Beastie Boys | Licensed to Ill | Def Jam, 1986 | The Beasties were just scrappy New York punk-rock brats with a crappy EP and single (“Cookie Puss”) before Rubin helped them refine a budding hip-hop jones — first as their turntabulist, then as their producer — into a rap-rock masterpiece.

Run-D.M.C. | Raising Hell | Def Jam, 1986 | Teaming these Queens rappers with Aerosmith for “Walk This Way” kicked open the doors of the mainstream for hip-hop, but Rubin also shook up the nascent rap world with this production: a blend of hammering drum-machine beats, slice-and-dice record stabs, and blustering rhymes that made the gentler era of the Sugar Hill Gang dust.

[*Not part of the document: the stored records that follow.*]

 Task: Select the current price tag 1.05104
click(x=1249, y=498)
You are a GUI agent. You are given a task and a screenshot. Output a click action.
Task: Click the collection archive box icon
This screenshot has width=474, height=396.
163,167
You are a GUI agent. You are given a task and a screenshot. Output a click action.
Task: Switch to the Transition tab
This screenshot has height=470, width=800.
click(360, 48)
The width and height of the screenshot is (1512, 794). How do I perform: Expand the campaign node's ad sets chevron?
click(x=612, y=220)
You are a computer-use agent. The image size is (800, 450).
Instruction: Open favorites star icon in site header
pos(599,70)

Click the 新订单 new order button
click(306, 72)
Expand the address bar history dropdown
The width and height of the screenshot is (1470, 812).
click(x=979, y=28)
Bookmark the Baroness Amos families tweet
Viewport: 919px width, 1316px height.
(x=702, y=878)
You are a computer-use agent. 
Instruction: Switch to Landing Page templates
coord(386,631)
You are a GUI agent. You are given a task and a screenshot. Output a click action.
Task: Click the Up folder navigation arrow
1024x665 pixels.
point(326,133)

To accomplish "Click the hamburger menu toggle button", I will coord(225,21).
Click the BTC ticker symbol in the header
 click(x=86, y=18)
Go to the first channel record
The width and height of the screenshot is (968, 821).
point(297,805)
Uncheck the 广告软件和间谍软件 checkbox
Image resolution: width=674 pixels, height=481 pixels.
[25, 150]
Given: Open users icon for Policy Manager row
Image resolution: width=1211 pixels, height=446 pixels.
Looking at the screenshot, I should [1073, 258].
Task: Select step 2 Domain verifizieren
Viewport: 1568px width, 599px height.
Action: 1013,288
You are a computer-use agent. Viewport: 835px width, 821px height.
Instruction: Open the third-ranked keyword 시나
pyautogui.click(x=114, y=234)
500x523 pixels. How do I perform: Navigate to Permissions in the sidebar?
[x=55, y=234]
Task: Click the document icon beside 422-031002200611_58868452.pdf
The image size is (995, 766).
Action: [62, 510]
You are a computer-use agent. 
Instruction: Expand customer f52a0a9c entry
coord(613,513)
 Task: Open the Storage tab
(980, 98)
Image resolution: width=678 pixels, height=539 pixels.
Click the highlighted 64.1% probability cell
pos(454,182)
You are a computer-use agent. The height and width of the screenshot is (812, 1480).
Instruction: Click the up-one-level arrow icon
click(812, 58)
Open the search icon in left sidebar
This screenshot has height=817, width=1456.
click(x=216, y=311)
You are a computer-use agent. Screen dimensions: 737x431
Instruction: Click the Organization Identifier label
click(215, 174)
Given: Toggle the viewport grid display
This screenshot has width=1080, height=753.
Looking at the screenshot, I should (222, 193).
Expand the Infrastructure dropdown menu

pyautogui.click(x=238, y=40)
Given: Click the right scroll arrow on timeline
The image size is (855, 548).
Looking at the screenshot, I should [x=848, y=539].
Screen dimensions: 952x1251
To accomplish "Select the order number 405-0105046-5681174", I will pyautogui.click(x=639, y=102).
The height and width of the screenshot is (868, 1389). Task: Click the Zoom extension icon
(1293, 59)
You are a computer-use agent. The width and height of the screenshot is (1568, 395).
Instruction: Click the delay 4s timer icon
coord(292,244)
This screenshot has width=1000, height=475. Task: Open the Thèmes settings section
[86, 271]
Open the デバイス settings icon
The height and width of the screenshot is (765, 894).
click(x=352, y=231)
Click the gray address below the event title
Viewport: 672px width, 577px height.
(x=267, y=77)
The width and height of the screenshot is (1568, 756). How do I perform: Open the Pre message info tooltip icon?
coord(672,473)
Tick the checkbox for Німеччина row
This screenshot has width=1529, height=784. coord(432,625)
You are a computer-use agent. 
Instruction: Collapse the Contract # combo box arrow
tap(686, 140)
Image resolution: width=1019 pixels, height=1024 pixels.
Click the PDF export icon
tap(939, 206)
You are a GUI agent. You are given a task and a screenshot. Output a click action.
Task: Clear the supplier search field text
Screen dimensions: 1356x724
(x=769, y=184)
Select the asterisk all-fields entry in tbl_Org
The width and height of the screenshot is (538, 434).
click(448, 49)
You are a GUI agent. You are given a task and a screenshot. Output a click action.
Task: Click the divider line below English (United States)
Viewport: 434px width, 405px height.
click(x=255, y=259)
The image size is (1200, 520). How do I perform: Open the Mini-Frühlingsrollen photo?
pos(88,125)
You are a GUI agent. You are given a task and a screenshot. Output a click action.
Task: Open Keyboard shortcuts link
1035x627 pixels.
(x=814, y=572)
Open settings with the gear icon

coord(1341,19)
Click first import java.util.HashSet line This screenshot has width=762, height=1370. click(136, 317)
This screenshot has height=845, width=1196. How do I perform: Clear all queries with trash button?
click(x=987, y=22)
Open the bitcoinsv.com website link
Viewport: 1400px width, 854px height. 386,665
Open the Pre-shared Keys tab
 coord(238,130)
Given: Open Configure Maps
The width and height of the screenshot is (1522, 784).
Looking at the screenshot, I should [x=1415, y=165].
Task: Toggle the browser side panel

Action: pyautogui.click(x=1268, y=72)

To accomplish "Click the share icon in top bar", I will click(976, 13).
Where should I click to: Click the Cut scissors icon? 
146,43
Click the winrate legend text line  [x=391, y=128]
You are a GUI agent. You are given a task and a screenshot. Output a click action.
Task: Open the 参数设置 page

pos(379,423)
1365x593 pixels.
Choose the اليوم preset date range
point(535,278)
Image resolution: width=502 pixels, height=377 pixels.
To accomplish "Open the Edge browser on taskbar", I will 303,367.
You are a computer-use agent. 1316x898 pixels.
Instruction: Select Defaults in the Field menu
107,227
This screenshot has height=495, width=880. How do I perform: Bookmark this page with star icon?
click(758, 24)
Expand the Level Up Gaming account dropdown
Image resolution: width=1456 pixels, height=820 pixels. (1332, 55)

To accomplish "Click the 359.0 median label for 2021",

The Cult | Electric | Beggars Banquet | 1987 | Rubin’s transformative power took hold here, too, as he stripped away the Cult’s distinctly British Goth and psychedelic trappings to find the black-leather-clad skeleton of Sunset Strip riff-rock and created a new generation of Led-zapped AC/DC hard-rockers.

Red Hot Chili Peppers | Blood Sugar Sex Magick | Warner Bros; 1991 | There’s no better testament to Rubin’s genius than this album, on which he taught four dumb-ass SoCal funk-punk jokesters about melody, lyricism, structure, and songwriting, prompting their breakthrough “Under the Bridge.”

Neil Diamond | 12 Songs | Sony, 2005 | Much as he did with Cash, Rubin stripped Diamond of every superfluous element of his craft, building these songs around the Vegas icon’s acoustic guitar and heart-on-his-sleeve writing to create a work of unforced maturity and depth.